Following his discharge, Potter returned to his hometown of Belleville, Ontario, where he established himself as a family doctor and anesthetist. He married Enid Grace Weaver, with whom he had four children: Thomas, Frances, Andrew, and Karen.

==Politics==
In 1950, Potter began his political career when he was elected as an Alderman in Belleville, Ontario. The following year, he successfully ran for Mayor, campaigning on promises to establish a municipal health unit and expand community facilities.

In the 1967 provincial election, Potter ran as the Progressive Conservative candidate for the Quinte riding. He defeated Ronald Joss of the Liberal Party by a margin of 4,092 votes.

Potter was re-elected in the 1971 provincial election. Following the election, Premier Bill Davis appointed Potter as a Minister without portfolio.

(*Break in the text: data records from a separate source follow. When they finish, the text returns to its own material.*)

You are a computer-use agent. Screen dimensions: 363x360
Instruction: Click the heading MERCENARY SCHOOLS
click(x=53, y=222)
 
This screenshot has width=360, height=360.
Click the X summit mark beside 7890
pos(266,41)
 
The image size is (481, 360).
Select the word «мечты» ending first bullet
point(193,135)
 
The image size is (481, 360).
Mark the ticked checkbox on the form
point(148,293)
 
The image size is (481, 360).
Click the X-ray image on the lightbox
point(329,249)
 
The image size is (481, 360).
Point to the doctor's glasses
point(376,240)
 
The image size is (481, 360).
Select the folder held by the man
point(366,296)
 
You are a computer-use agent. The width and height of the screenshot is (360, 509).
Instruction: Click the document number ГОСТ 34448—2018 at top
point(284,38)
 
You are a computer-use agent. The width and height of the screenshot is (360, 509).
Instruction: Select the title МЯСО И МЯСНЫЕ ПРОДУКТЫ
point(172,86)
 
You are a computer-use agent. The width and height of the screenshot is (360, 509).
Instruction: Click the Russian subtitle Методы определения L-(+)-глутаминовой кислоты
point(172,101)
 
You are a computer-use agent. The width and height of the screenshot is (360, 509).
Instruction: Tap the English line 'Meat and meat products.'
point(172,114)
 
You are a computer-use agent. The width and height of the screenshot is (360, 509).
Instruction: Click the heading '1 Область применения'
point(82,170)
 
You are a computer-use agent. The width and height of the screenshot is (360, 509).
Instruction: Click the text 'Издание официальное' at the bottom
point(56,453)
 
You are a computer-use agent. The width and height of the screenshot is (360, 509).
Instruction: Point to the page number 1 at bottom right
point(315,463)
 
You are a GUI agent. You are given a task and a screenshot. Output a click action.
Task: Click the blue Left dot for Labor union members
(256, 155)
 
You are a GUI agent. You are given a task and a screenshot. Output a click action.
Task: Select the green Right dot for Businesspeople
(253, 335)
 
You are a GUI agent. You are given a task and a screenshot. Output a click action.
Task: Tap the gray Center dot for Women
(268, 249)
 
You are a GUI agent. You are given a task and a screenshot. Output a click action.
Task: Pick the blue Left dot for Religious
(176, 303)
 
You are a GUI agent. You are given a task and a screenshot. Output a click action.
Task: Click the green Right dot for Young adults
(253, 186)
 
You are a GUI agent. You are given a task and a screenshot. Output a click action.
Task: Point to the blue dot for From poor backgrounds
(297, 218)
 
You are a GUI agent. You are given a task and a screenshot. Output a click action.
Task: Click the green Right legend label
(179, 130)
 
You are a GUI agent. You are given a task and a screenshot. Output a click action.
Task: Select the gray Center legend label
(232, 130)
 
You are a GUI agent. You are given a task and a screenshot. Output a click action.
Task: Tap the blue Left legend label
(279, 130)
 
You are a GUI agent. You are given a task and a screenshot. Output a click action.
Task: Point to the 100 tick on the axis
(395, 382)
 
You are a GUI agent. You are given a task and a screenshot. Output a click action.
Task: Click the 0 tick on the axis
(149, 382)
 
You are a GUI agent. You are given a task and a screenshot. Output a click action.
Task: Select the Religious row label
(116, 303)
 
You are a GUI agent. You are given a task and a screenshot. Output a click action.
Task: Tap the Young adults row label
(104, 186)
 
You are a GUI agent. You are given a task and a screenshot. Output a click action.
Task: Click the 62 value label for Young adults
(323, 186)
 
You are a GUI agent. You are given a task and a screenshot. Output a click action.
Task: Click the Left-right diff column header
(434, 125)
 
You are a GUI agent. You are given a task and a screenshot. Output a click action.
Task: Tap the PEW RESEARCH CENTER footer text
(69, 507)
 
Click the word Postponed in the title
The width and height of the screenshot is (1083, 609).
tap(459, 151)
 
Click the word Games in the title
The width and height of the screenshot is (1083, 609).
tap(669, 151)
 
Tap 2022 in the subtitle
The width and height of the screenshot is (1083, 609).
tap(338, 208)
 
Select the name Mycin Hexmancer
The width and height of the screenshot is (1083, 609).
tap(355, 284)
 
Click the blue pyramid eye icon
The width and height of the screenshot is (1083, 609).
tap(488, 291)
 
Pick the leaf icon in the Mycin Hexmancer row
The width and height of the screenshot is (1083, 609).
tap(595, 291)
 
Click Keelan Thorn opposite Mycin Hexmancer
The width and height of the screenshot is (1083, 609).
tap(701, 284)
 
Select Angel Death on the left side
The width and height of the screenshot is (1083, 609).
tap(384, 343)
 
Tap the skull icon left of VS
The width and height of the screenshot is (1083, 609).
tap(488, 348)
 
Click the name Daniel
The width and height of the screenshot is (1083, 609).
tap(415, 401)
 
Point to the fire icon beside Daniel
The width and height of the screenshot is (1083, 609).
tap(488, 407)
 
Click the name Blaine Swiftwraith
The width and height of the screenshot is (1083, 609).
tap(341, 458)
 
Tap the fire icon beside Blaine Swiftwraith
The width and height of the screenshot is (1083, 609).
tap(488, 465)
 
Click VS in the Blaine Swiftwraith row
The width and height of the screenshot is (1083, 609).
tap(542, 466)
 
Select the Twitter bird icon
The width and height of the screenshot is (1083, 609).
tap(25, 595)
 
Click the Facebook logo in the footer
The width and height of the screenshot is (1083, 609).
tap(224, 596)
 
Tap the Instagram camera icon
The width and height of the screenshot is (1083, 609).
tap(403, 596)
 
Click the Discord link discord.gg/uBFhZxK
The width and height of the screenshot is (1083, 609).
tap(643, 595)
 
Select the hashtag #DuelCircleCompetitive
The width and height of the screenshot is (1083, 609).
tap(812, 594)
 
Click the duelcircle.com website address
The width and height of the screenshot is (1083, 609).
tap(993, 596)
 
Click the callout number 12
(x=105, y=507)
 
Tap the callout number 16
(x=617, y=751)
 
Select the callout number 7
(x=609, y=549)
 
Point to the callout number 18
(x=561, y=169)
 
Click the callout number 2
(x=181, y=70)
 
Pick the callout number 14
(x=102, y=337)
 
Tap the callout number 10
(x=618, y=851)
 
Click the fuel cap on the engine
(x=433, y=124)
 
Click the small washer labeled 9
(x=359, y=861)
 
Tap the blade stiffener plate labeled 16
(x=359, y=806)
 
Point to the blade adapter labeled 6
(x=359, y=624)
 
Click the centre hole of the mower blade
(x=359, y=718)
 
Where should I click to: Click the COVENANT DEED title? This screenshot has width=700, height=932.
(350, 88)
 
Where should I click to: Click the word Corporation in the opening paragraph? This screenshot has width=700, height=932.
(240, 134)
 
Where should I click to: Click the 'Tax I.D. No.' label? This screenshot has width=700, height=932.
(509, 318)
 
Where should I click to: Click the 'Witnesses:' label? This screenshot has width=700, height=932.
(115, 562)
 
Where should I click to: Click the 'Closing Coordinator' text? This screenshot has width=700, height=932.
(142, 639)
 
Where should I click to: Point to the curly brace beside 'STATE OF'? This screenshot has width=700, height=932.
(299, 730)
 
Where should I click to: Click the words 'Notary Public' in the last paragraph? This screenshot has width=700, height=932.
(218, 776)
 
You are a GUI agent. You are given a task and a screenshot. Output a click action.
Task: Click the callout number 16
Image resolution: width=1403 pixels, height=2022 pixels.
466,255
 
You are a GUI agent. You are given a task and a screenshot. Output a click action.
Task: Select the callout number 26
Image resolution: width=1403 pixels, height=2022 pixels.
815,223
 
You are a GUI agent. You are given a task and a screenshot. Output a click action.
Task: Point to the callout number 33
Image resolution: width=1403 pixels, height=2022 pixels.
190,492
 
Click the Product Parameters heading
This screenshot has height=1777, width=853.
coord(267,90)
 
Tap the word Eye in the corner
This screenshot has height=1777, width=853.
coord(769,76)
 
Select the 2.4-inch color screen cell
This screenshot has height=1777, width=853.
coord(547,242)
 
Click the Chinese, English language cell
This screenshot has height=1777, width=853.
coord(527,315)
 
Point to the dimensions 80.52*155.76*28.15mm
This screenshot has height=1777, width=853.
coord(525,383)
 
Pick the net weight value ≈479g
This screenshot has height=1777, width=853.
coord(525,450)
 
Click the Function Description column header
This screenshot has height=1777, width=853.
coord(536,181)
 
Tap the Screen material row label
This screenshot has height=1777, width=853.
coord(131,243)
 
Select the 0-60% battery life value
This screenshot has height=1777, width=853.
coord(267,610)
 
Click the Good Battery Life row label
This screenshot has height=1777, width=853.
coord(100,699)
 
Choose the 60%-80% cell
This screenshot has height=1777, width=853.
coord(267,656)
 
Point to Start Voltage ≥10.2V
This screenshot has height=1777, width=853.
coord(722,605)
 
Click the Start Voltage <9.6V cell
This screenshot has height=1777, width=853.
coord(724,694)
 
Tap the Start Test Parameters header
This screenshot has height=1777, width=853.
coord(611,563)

In February 1972, Potter was promoted to Minister of Health. Two years later, in 1974, he was reassigned to serve as the Minister of Correctional Services.

===Cabinet positions===

Davis ministry, Province of Ontario (1971–1985)
Cabinet posts (2)
| Predecessor | Office | Successor |
| Syl Apps | Minister of Correctional Services 1974-1975 | John Smith |
| Bert Lawrence | Minister of Health 1972-1974 | Frank Miller |

==Later life==
Potter retired from politics in 1975 at the age of 60, following a career marked by significant contributions to health and welfare reforms during his tenure as a cabinet minister. In 1976, he was appointed as the regional coroner, a role that required him to close his private medical practice and dedicate himself fully to public service.

Later in life, Potter and his wife moved to a nursing home in Oakville, Ontario to be closer to their grandchildren. He died there on February 16, 2009, at the age of 94.